Blood metal ion sampling can help detect poorly functioning metal-on-metal hip arthroplasties (MoMHA's) requiring revision. Little is known about the variation in these levels following bearing exchange. This study aimed to determine the changes that occur in blood and urine metal ion concentrations following MoMHA revision.

A single-centre prospective cohort study was undertaken between 2005 and 2012 of patients with failing large-diameter MoMHA's and high blood metal ions requiring revision to non-metal-on-metal articulations. All patients had normal renal function. Whole blood and urine were collected for metal ion analysis preoperatively and regularly following revision.

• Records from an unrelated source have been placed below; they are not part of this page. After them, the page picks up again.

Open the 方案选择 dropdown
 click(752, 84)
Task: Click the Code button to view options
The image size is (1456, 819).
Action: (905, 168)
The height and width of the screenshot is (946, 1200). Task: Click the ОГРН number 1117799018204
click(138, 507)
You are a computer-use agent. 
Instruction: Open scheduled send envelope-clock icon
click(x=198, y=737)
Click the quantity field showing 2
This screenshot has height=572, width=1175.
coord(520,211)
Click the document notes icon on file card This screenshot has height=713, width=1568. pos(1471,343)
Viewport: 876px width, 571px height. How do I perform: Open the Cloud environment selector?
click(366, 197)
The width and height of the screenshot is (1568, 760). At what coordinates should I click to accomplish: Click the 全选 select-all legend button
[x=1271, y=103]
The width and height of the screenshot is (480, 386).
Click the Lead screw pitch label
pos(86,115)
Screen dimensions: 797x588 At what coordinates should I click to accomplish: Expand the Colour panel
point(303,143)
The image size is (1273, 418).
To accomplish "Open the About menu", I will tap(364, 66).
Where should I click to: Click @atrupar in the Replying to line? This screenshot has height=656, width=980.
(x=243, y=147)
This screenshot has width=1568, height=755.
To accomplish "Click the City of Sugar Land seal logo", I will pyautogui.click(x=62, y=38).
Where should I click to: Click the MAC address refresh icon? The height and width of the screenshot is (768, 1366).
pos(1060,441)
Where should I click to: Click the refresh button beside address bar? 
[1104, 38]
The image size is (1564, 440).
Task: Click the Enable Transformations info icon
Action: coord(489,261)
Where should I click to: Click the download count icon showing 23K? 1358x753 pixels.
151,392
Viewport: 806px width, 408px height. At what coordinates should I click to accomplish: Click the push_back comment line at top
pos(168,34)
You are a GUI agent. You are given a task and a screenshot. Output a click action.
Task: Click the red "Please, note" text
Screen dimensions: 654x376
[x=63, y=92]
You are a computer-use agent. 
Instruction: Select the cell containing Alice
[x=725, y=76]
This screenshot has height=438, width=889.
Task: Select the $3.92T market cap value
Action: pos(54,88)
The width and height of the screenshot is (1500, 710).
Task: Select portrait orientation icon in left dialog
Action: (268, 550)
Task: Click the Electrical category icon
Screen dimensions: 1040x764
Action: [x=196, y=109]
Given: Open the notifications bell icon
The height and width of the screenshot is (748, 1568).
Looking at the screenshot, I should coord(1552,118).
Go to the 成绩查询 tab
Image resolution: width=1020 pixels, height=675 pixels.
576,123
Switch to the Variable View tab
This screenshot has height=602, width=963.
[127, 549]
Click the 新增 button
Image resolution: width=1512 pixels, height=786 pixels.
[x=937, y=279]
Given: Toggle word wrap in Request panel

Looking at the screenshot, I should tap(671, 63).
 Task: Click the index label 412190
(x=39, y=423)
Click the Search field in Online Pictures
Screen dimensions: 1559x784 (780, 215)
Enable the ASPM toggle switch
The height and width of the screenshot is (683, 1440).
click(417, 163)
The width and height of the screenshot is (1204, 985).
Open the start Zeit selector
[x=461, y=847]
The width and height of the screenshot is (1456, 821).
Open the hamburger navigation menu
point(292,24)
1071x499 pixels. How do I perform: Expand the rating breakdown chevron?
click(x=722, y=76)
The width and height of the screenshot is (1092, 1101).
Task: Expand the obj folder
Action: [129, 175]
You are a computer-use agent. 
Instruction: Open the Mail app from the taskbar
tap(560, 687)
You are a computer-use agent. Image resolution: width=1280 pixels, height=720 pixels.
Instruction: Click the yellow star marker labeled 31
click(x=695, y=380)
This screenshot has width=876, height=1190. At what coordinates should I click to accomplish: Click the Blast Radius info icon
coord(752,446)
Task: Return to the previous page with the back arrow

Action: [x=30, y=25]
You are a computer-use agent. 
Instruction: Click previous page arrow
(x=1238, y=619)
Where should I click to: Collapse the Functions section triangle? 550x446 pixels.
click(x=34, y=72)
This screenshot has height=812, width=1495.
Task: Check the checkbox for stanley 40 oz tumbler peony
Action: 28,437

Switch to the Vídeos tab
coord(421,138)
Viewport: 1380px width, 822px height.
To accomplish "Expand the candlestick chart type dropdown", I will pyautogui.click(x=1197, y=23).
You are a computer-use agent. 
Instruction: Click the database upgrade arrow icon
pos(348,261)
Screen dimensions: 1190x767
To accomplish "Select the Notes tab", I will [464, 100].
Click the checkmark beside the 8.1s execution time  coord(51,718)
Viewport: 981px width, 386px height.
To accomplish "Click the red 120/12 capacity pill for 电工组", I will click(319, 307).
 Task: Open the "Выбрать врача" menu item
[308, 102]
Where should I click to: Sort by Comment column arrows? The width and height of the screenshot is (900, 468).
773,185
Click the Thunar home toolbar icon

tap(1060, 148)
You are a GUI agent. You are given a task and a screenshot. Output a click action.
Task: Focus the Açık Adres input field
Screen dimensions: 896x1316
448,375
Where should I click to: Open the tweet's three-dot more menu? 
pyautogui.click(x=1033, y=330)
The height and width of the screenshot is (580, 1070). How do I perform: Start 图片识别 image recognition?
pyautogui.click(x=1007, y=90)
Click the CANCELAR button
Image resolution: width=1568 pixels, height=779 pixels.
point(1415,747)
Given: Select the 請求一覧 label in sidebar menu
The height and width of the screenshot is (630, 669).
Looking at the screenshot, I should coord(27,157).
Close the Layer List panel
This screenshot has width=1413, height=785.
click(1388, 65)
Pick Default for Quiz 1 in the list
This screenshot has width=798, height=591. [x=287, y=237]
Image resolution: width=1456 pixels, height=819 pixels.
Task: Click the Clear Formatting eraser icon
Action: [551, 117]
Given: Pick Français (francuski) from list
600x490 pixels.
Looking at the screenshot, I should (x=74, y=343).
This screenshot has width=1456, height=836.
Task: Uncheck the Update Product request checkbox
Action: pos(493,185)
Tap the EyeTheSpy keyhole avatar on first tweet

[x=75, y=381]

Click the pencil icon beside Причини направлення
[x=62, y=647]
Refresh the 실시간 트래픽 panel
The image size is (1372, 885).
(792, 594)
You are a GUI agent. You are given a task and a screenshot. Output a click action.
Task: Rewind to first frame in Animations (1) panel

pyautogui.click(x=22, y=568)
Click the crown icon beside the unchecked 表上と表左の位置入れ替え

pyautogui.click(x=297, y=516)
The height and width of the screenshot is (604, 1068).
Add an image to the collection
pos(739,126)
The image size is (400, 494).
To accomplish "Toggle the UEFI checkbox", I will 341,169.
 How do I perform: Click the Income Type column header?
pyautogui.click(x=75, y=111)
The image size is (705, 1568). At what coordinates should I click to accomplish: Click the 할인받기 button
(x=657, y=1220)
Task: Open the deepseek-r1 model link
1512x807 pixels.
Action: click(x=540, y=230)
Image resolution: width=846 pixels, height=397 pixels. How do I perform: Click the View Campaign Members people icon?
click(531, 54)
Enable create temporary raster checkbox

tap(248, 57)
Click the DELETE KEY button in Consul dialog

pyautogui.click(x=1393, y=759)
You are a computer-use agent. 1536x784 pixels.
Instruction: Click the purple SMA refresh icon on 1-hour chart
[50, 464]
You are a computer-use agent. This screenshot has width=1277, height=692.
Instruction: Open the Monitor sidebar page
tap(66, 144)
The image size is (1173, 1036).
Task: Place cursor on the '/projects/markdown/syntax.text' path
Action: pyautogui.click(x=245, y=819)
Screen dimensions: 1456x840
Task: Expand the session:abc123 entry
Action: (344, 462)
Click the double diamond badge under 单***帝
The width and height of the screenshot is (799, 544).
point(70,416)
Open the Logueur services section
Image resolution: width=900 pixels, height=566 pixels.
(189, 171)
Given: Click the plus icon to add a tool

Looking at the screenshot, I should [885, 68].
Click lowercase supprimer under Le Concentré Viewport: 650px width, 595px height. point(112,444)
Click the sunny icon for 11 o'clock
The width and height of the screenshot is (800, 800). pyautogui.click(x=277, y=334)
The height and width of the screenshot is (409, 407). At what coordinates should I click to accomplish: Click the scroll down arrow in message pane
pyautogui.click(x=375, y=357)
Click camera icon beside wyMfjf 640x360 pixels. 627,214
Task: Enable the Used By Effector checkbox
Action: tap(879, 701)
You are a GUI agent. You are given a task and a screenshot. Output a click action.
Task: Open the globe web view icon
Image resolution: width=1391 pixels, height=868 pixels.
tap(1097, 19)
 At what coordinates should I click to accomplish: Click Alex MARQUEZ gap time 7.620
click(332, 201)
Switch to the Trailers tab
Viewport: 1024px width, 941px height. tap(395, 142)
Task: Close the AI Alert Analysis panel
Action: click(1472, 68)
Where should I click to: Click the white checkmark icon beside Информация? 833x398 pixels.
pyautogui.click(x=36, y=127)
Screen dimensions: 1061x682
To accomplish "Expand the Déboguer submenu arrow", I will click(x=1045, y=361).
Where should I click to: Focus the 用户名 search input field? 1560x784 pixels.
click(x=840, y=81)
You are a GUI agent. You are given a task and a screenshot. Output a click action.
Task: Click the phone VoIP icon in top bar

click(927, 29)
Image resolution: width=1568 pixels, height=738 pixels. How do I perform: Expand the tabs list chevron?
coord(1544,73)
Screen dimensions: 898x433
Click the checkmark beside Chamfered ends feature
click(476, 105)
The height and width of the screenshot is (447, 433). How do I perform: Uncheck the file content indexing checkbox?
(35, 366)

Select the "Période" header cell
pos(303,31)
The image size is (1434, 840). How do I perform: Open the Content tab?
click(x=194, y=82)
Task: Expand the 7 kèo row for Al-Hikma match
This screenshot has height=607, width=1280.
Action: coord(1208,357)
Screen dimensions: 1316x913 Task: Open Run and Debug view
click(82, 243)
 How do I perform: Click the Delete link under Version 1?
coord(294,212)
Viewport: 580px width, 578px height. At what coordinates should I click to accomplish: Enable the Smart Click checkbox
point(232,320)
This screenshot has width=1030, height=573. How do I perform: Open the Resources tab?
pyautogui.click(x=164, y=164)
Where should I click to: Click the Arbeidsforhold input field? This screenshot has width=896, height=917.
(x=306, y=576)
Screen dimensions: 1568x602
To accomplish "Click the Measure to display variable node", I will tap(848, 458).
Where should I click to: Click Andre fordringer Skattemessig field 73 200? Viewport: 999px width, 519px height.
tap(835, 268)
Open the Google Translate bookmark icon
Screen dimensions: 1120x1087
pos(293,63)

Twenty-three MoMHAs (21 hip resurfacings and 2 total hip arthroplasties; mean age 56.0 years and 65% female) were revised at a mean time of 7.9 years (range 2.0–14.5 years) from primary surgery. All revisions were performed by the senior author using primary total hip implants (12 ceramic-on-polyethylene bearings, 10 oxinium-on-polyethylene bearings, and 1 metal-on-polyethylene bearing implanted). Mean (range) metal ion concentrations pre-revision were: blood cobalt 13.9µg/l (1.32–74.7µg/l), blood chromium 8.9µg/l (1.29–57.3µg/l), urine cobalt 104.6µg/24 hours (4.35–747.3µg/24 hours), urine chromium 33.2µg/24 hours (4.39–235.4µg/24 hours). After revision the mean metal ion concentrations (percentage of pre-revision values) were: blood cobalt at 2 days=10.7µg/l (77%), 6 days=7.7µg/l (55%), 2 months=3.4µg/l (24%), 1 year=1.0µg/l (7%), 2 years=0.42µg/l (3%); blood chromium at 2 days=8.7µg/l (98%), 6 days=5.5µg/l (62%), 2 months=2.2µg/l (25%), 1 year=1.5µg/l (16%), 2 years=0.97µg/l (11%); urine cobalt at 2 days=31.9µg/24 hours (30%), 6 days=21.5µg/24 hours (21%), 2 months=6.1µg/24 hours (6%), 1 year=0.99µg/24 hours (1%), 2 years=0.61µg/24 hours (1%); urine chromium at 2 days=34.4µg/24 hours (103%), 6 days=15.8µg/24 hours (48%), 2 months=9.3µg/24 hours (28%), 1 year=2.8µg/24 hours (8%), 2 years=1.9µg/24 hours (6%).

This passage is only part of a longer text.